Press Review

Les communistes sur l'esplanade de Letna, photo: CTK

All of the front pages of the Czech dailies today report on the earthquake in south-eastern Turkey, and some of them also focus on American president George Bush's declaration that the war in Iraq is over. While these are the main international stories, the domestic reports that dominate the Czech newspapers today look at the May Day commemorations and a dispute within the coalition government over a proposed law on rent regulation.

All of the front pages of the Czech dailies today report on the earthquake in south-eastern Turkey, and some of them also focus on American president George Bush's declaration that the war in Iraq is over. While these are the main international stories, the domestic reports that dominate the Czech newspapers today look at the May Day commemorations and a dispute within the coalition government over a proposed law on rent regulation.

Communist Party's May Day, photo: CTK
The May Day commemorations held all over the Czech Republic receive extensive coverage in all of the dailies. Pravo reports that there were around nine thousand people at the Communist Party's May Day celebrations on Prague's Letna plain, but that the number of participants again decreased this year. Speakers at the gathering were critical of the war in Iraq, and they also urged the audience to vote "no" in the upcoming referendum on European Union membership for the Czech Republic.

Meanwhile, a number of "mock" parades also took place throughout the country. In the northern Bohemian town of Svetla pod Jestedem, around 5,000 people gathered for a "mock" communist march, reports Mlada fronta Dnes. Ridiculing the times before 1989 when workers and students were forced to attend May Day parades, participants carried banners with slogans such as "Be at work at six" and "More fodder for the republic." But they ended the parade in a way that they could not have done before - by burning an effigy of Soviet leader Vladimir Ilyich Lenin.

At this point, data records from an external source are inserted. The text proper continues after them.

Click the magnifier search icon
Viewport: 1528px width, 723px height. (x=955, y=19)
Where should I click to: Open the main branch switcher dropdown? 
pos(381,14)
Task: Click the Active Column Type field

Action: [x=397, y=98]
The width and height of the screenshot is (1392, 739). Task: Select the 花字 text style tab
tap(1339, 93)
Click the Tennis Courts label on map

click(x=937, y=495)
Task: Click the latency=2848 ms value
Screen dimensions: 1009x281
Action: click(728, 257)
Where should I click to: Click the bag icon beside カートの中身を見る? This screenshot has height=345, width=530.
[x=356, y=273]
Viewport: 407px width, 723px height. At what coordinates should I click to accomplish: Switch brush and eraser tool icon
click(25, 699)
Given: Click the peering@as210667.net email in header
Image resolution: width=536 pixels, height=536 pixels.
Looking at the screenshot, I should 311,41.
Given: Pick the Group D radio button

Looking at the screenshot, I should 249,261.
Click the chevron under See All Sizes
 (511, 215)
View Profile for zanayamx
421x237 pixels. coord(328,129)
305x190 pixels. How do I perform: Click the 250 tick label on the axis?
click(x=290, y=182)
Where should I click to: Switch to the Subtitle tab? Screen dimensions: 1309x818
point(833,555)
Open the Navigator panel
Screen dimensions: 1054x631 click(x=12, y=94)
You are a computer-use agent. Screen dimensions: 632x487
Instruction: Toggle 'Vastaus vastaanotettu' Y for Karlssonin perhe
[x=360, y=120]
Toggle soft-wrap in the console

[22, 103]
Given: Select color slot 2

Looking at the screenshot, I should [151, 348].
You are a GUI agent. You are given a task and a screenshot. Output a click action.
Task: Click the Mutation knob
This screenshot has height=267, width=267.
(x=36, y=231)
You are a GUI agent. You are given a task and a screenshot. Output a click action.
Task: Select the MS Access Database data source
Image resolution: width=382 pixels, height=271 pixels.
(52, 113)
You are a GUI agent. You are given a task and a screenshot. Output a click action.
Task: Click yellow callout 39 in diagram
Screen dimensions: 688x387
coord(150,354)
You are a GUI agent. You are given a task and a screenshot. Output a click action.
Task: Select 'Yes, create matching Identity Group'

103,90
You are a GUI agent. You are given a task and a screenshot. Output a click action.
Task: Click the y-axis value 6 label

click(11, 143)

The Communist Party is also in the news today for supporting the Social Democrats on a proposal for a new law on rent regulation. Hospodarske noviny writes that the Social Democrats have been unable to come to an agreement on a proposal with their coalition partners, and that they have instead managed to push forward their own proposal with the help of the Communists. These two parties would like to see rents rise a maximum of only ten per cent annually, while the Social Democrats' coalition partners and the opposition Civic Democrats support a faster increase.

Former Czech president Vaclav Havel is one person who will definitely be getting some more money from parliament today. Lidove noviny reports that Mr Havel will receive around 800,000 crowns because Czech lawmakers have not yet adopted a law on pensions for former presidents. Like other senior public officials, Mr Havel can also claim a payoff if he does not receive any other payment from the state three months after leaving his post.

And Vaclav Havel is probably the last Czech president whose portrait was most widely hung in classrooms throughout the country. For the first time since the nineteenth century, the portrait of the head of state is now not hanging in all Czech classrooms. Some schools have decided that it is enough to have the president's picture hang only in the principal's office, and to replace it in classrooms with the coat of arms, another picture - or to simply leave the space empty.

And while the faces of Czech presidents may not be as visible these days, you do have a greater chance of seeing something else in Czech cities and towns: martens, hares, foxes and hedgehogs. Mlada fronta Dnes reports that more and more animals in the Czech Republic are moving from fields and forests to towns and cities. They often find better conditions there than in the countryside, for they are not hunted or maimed by tractors, and conditions are adequate enough for them to feed and produce offspring.